Ночь была теплая и лунная. В воздухе висела какая-то голубоватая дымка. Друзья шли сначала Повисльем, а потом в гору — Тамкой, и небо над ними было звездное, лунное — удивительно банальное и удивительно неестественное.
— Только я бы на месте Малика дал другой горизонт, — сказал Алек.
— Со звездами? — спросил Бронек.
— А ты знаешь, может быть, и со звездами, — усмехнулся Билинский.
Ресторан Симона был в это время почти пуст. Зеленоватые залы сверкали белизной накрахмаленных скатертей.
Друзья устроились в самой глубине за продолговатым столом, так что все трое сели рядом, и выжидательно переглянулись.
— Вы не смейтесь, — сказал вдруг Бронек своим бархатистым, удивительным басом (говорил он всегда так, словно сдерживал улыбку), — вы не смейтесь, но я впервые сижу в этом ресторане. И вообще я никогда не бывал в ресторанах, так что не знаю, как себя вести. И, что самое главное, у меня ни гроша, и платить придется вам.
— Ну и что? — как всегда нарочито громко воскликнул Губерт, тряхнув своими байроновскими локонами. — Алек за нас заплатит. Последний ужин последнего из рода Билинских.
Алек добродушно улыбнулся.
— Можете есть — пока еще хватит.
— И пить? — спросил Губерт.
— Нет. Только есть. Ну, еще куда ни шло — пиво.
Тут подошел официант.
— Я мяса не ем, — серьезно сказал Бронек.
— Вот тебе раз! Тогда что же? Овощи?
— Есть спаржа, — сказал официант.
— Ну, значит, спаржу. Ладно? — спросил Алек, видя, что Бронек просто умирает от застенчивости.
— Ладно.
Официант помчался к кухне, не забыв перед этим поставить на стол графинчики водки со льда.
— Выпьешь? — спросил Алек у Бронека.
— Что делать, за компанию с вами и удавишься, — и Бронек подкрепил свои слова соответствующей улыбкой. Алек налил всем троим по большой рюмке.

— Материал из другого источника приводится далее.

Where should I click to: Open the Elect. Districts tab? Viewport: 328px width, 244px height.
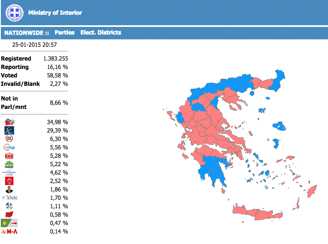[x=101, y=32]
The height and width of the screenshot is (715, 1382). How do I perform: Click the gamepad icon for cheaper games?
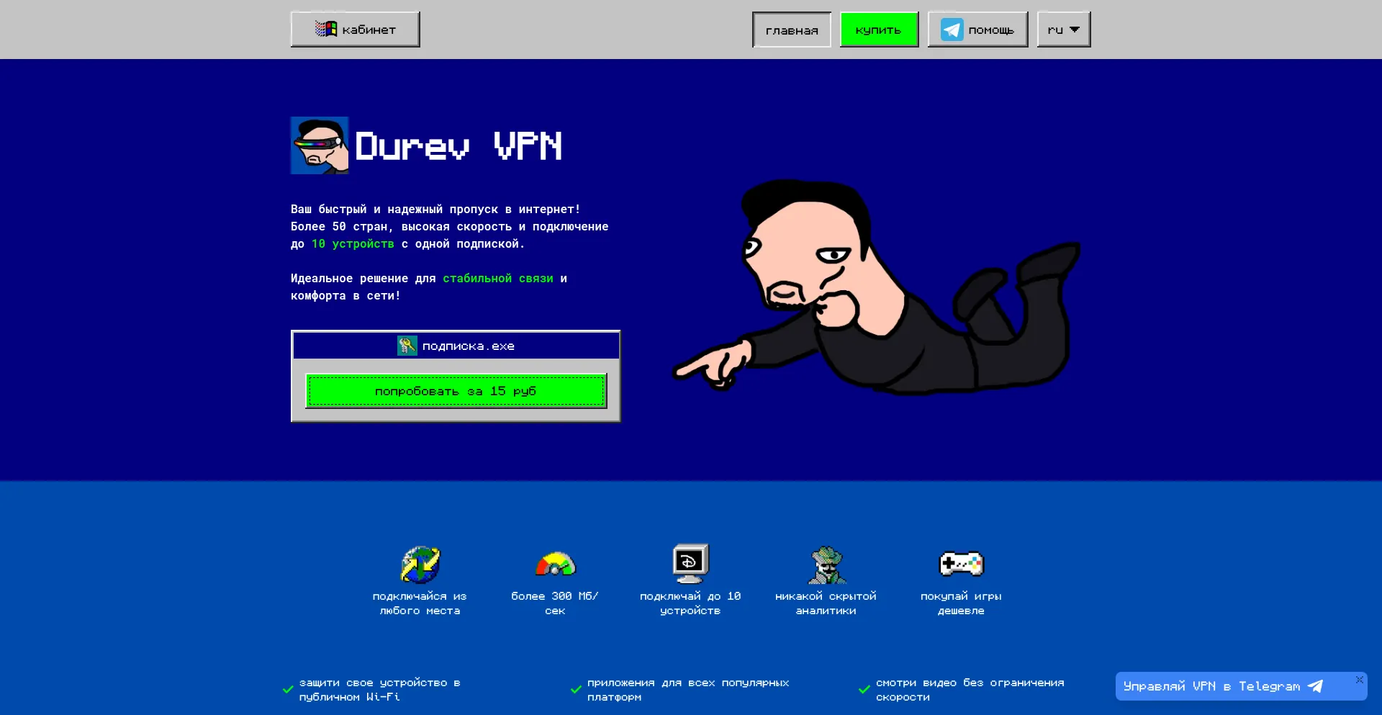click(961, 564)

— Нет, ты скажи, — навалился Губерт, — как ты будешь жить? На что?
— Откуда я знаю? Мама с Шушкевичем что-нибудь сообразят. Наверняка весь вечер сегодня на это убьют.
— Ты думаешь, что он прибрал к рукам все бумаги?
— Думаю, что да.
— Это значит, что денег у тебя совсем не будет?
— Хоть бы с моим отцом такое стряслось! — вздохнул Бронек с такой миной, что оба его приятеля расхохотались.
— Ну, в конце концов, это же не все, что мне бабка оставила, — сказал Алек, — есть еще много добра, хоть бы тот же дом на Брацкой…
— Он тоже твой? — спросил Бронек.
— А чей же еще? Есть дом, есть участки в Варшаве и в Подкове Лесной, это можно сразу в деньги обратить — оторвут с руками… Шушкевич мне полдня подсчитывал, когда я «вступал во владение»…
— Ты как-то небрежно о своем состоянии говоришь, — с явным неудовольствием заметил Губерт. — У меня вот все в ажуре…
Бронек пожал плечами:
— Лучше всего не иметь ничего. Губерт вскипел:
— Вот уж не скажешь, что это девиз твоего отца.
— К сожалению, — снова улыбнулся Бронек и взглянул на Губерта так, будто в чем-то провинился.
Губерту стало не по себе. Официант поставил перед ними закуски. Чудесные. Бронек даже порозовел при виде их.